§ **What the exercise asks**
Set down each record exactly as written.

§ **Extracted records**
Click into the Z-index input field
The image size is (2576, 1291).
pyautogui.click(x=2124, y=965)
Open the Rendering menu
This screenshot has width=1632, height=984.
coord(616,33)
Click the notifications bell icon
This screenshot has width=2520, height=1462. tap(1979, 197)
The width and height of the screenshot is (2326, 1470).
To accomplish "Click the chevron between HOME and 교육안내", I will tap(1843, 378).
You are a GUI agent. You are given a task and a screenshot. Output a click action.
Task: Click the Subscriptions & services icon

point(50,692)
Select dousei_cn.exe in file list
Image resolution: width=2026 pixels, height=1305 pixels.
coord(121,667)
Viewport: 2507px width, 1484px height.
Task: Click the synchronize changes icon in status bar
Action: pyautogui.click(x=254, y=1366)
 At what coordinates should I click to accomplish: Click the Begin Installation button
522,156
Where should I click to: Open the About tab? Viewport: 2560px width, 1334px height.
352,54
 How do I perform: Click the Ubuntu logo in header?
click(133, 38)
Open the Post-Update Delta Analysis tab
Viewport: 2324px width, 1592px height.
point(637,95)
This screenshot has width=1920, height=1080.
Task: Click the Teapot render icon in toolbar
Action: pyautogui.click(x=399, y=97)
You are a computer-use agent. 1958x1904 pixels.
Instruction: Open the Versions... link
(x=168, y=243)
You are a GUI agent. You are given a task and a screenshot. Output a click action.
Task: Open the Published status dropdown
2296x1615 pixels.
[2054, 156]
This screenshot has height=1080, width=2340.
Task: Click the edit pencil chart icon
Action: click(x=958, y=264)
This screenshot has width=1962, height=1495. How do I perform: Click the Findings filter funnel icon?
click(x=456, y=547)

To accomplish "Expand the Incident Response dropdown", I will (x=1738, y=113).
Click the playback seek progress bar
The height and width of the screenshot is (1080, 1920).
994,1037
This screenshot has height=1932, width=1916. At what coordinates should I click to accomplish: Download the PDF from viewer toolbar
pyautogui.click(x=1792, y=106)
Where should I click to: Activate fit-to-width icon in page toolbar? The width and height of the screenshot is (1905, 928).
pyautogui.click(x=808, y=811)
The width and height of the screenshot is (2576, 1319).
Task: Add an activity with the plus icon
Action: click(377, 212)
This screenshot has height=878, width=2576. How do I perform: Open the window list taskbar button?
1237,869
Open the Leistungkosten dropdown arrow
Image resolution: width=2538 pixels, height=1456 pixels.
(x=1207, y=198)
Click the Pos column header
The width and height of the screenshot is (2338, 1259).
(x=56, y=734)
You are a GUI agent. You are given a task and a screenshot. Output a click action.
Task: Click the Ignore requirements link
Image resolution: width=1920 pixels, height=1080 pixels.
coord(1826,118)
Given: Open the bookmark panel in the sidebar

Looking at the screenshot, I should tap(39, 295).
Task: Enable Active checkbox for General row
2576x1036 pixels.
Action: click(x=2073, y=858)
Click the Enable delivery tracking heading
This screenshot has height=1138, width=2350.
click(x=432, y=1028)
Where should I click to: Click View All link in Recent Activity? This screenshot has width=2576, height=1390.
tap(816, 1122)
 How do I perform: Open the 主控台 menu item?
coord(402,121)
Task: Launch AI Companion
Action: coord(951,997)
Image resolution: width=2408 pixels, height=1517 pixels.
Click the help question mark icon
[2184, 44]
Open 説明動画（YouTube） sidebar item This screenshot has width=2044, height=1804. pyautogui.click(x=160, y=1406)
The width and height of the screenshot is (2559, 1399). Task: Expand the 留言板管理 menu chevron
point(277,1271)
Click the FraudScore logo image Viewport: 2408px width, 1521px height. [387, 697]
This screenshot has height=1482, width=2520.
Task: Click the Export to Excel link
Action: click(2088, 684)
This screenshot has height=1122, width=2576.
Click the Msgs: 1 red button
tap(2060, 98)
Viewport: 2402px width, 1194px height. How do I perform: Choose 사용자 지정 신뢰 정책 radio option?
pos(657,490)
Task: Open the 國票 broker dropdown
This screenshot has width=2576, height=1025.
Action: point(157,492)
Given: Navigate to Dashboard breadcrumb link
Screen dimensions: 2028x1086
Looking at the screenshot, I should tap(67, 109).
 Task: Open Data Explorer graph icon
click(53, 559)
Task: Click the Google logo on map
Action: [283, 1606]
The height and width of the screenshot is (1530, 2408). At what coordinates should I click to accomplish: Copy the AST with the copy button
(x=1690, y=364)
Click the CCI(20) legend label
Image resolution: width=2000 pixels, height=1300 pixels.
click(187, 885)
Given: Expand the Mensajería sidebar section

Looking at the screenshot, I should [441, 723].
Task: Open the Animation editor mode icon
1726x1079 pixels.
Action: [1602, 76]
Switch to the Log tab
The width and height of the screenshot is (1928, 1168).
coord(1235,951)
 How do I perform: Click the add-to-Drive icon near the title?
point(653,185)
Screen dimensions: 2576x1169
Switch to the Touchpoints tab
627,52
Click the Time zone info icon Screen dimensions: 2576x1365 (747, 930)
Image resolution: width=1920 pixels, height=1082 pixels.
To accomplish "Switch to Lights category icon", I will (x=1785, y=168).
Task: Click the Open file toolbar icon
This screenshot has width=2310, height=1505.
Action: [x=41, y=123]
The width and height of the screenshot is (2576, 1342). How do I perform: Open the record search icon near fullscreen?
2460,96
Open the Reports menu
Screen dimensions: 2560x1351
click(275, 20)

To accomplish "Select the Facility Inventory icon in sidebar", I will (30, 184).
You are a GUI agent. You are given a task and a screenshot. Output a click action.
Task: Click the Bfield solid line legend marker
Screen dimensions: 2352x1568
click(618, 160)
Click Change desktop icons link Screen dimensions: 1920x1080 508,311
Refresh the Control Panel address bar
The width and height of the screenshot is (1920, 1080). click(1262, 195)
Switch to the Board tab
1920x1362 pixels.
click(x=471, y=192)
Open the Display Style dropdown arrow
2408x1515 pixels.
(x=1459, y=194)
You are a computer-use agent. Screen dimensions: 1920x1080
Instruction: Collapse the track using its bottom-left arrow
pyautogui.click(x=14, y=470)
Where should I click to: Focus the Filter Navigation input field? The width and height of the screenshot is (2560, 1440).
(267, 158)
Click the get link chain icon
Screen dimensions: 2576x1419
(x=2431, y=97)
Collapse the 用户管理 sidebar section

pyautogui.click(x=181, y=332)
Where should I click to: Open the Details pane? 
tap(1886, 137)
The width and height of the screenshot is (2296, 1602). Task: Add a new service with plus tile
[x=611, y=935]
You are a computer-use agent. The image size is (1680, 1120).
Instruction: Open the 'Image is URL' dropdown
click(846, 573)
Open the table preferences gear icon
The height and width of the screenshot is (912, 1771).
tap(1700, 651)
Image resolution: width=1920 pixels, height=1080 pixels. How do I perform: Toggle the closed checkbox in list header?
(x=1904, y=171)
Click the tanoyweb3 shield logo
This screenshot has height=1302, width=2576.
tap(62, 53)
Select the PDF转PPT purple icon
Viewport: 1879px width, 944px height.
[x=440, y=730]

§ **Task result**
Click into the Z-index input field
The image size is (2576, 1291).
pyautogui.click(x=2124, y=965)
Open the Rendering menu
This screenshot has width=1632, height=984.
coord(616,33)
Click the notifications bell icon
This screenshot has width=2520, height=1462. tap(1979, 197)
The width and height of the screenshot is (2326, 1470).
To accomplish "Click the chevron between HOME and 교육안내", I will tap(1843, 378).
You are a GUI agent. You are given a task and a screenshot. Output a click action.
Task: Click the Subscriptions & services icon

point(50,692)
Select dousei_cn.exe in file list
Image resolution: width=2026 pixels, height=1305 pixels.
coord(121,667)
Viewport: 2507px width, 1484px height.
Task: Click the synchronize changes icon in status bar
Action: pyautogui.click(x=254, y=1366)
 At what coordinates should I click to accomplish: Click the Begin Installation button
522,156
Where should I click to: Open the About tab? Viewport: 2560px width, 1334px height.
352,54
 How do I perform: Click the Ubuntu logo in header?
click(133, 38)
Open the Post-Update Delta Analysis tab
Viewport: 2324px width, 1592px height.
point(637,95)
This screenshot has width=1920, height=1080.
Task: Click the Teapot render icon in toolbar
Action: pyautogui.click(x=399, y=97)
You are a computer-use agent. 1958x1904 pixels.
Instruction: Open the Versions... link
(x=168, y=243)
You are a GUI agent. You are given a task and a screenshot. Output a click action.
Task: Open the Published status dropdown
2296x1615 pixels.
[2054, 156]
This screenshot has height=1080, width=2340.
Task: Click the edit pencil chart icon
Action: click(x=958, y=264)
This screenshot has width=1962, height=1495. How do I perform: Click the Findings filter funnel icon?
click(x=456, y=547)

To accomplish "Expand the Incident Response dropdown", I will (x=1738, y=113).
Click the playback seek progress bar
The height and width of the screenshot is (1080, 1920).
994,1037
This screenshot has height=1932, width=1916. At what coordinates should I click to accomplish: Download the PDF from viewer toolbar
pyautogui.click(x=1792, y=106)
Where should I click to: Activate fit-to-width icon in page toolbar? The width and height of the screenshot is (1905, 928).
pyautogui.click(x=808, y=811)
The width and height of the screenshot is (2576, 1319).
Task: Add an activity with the plus icon
Action: click(377, 212)
This screenshot has height=878, width=2576. How do I perform: Open the window list taskbar button?
1237,869
Open the Leistungkosten dropdown arrow
Image resolution: width=2538 pixels, height=1456 pixels.
(x=1207, y=198)
Click the Pos column header
The width and height of the screenshot is (2338, 1259).
(x=56, y=734)
You are a GUI agent. You are given a task and a screenshot. Output a click action.
Task: Click the Ignore requirements link
Image resolution: width=1920 pixels, height=1080 pixels.
coord(1826,118)
Given: Open the bookmark panel in the sidebar

Looking at the screenshot, I should tap(39, 295).
Task: Enable Active checkbox for General row
2576x1036 pixels.
Action: click(x=2073, y=858)
Click the Enable delivery tracking heading
This screenshot has height=1138, width=2350.
click(x=432, y=1028)
Where should I click to: Click View All link in Recent Activity? This screenshot has width=2576, height=1390.
tap(816, 1122)
 How do I perform: Open the 主控台 menu item?
coord(402,121)
Task: Launch AI Companion
Action: coord(951,997)
Image resolution: width=2408 pixels, height=1517 pixels.
Click the help question mark icon
[2184, 44]
Open 説明動画（YouTube） sidebar item This screenshot has width=2044, height=1804. pyautogui.click(x=160, y=1406)
The width and height of the screenshot is (2559, 1399). Task: Expand the 留言板管理 menu chevron
point(277,1271)
Click the FraudScore logo image Viewport: 2408px width, 1521px height. [387, 697]
This screenshot has height=1482, width=2520.
Task: Click the Export to Excel link
Action: click(2088, 684)
This screenshot has height=1122, width=2576.
Click the Msgs: 1 red button
tap(2060, 98)
Viewport: 2402px width, 1194px height. How do I perform: Choose 사용자 지정 신뢰 정책 radio option?
pos(657,490)
Task: Open the 國票 broker dropdown
This screenshot has width=2576, height=1025.
Action: point(157,492)
Given: Navigate to Dashboard breadcrumb link
Screen dimensions: 2028x1086
Looking at the screenshot, I should tap(67, 109).
 Task: Open Data Explorer graph icon
click(53, 559)
Task: Click the Google logo on map
Action: [283, 1606]
The height and width of the screenshot is (1530, 2408). At what coordinates should I click to accomplish: Copy the AST with the copy button
(x=1690, y=364)
Click the CCI(20) legend label
Image resolution: width=2000 pixels, height=1300 pixels.
click(187, 885)
Given: Expand the Mensajería sidebar section

Looking at the screenshot, I should [441, 723].
Task: Open the Animation editor mode icon
1726x1079 pixels.
Action: [1602, 76]
Switch to the Log tab
The width and height of the screenshot is (1928, 1168).
coord(1235,951)
 How do I perform: Click the add-to-Drive icon near the title?
point(653,185)
Screen dimensions: 2576x1169
Switch to the Touchpoints tab
627,52
Click the Time zone info icon Screen dimensions: 2576x1365 (747, 930)
Image resolution: width=1920 pixels, height=1082 pixels.
To accomplish "Switch to Lights category icon", I will (x=1785, y=168).
Task: Click the Open file toolbar icon
This screenshot has width=2310, height=1505.
Action: [x=41, y=123]
The width and height of the screenshot is (2576, 1342). How do I perform: Open the record search icon near fullscreen?
2460,96
Open the Reports menu
Screen dimensions: 2560x1351
click(275, 20)

To accomplish "Select the Facility Inventory icon in sidebar", I will (30, 184).
You are a GUI agent. You are given a task and a screenshot. Output a click action.
Task: Click the Bfield solid line legend marker
Screen dimensions: 2352x1568
click(618, 160)
Click Change desktop icons link Screen dimensions: 1920x1080 508,311
Refresh the Control Panel address bar
The width and height of the screenshot is (1920, 1080). click(1262, 195)
Switch to the Board tab
1920x1362 pixels.
click(x=471, y=192)
Open the Display Style dropdown arrow
2408x1515 pixels.
(x=1459, y=194)
You are a computer-use agent. Screen dimensions: 1920x1080
Instruction: Collapse the track using its bottom-left arrow
pyautogui.click(x=14, y=470)
Where should I click to: Focus the Filter Navigation input field? The width and height of the screenshot is (2560, 1440).
(267, 158)
Click the get link chain icon
Screen dimensions: 2576x1419
(x=2431, y=97)
Collapse the 用户管理 sidebar section

pyautogui.click(x=181, y=332)
Where should I click to: Open the Details pane? 
tap(1886, 137)
The width and height of the screenshot is (2296, 1602). Task: Add a new service with plus tile
[x=611, y=935]
You are a computer-use agent. The image size is (1680, 1120).
Instruction: Open the 'Image is URL' dropdown
click(846, 573)
Open the table preferences gear icon
The height and width of the screenshot is (912, 1771).
tap(1700, 651)
Image resolution: width=1920 pixels, height=1080 pixels. How do I perform: Toggle the closed checkbox in list header?
(x=1904, y=171)
Click the tanoyweb3 shield logo
This screenshot has height=1302, width=2576.
tap(62, 53)
Select the PDF转PPT purple icon
Viewport: 1879px width, 944px height.
[x=440, y=730]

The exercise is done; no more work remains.